We discussed the invention of “race” as a ruling-class tool to divide workers and make super-profits from the enslavement of Black people. We also analyzed the dangerous dead end of identity politics, which further divides workers and deflects working-class anger into capitalist-led, reformist organizations. Most important, we clarified the necessity of a multiracial fight for communism, the only way we can smash capitalism and its racist atrocities.
After welcoming people to the campsite Friday night, including a number of workers and students who were new to the Party’s ideas, we kicked off the leadership school Saturday morning by reading a section of Lerone Bennett’s The Road Not Taken. Bennett showed how the rulers of the American colonies systematically created laws in the 17th century to control and separate the people they aimed to exploit: white, Black, and Native American. The colonial bosses laws outlawed intermarriage among these groups and differentiated between white indentured servants (who could buy their liberty in some places) and Black slaves (who were chattel property forever). These laws represented the roots of modern U.S. racism.

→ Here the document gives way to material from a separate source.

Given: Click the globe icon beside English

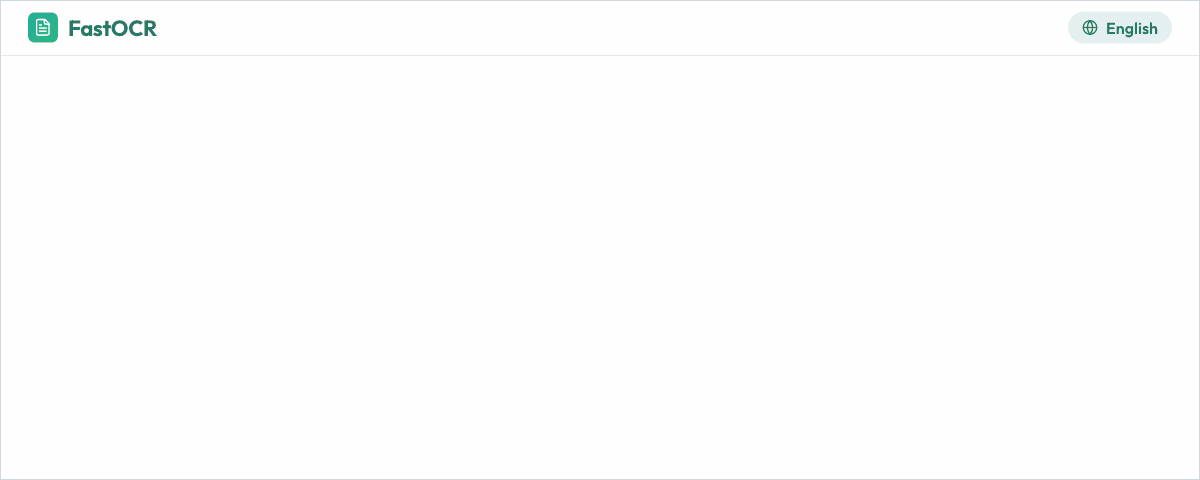Looking at the screenshot, I should (x=1090, y=28).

On Saturday afternoon, we discussed “Dear White America,” by George Yancy, a Black writer whose research has been underwritten by The New York Times, the capitalists’ most important mouthpiece. As a defender of white privilege theory, Yancy makes the fatal error of blaming all white people in equal measure for the racist society we live in. He makes no distinction between the capitalist bosses (of all “races”) who hold state power and the workers who are exploited and oppressed by them (see next issue for a larger discussion about racism vs. white privilege theory).
By contrast, Adolph Reed, a professor of political science at the University of Pennsylvania, points out that liberal identity politics can only redistribute the stolen wealth of capitalism. The ultimate goal of the leaders of groups like Black Lives Matter is to share in these capitalist spoils. The ultimate goal of the revolutionary communist PLP is to smash the capitalist system and create an egalitarian society without money or privilege of any kind.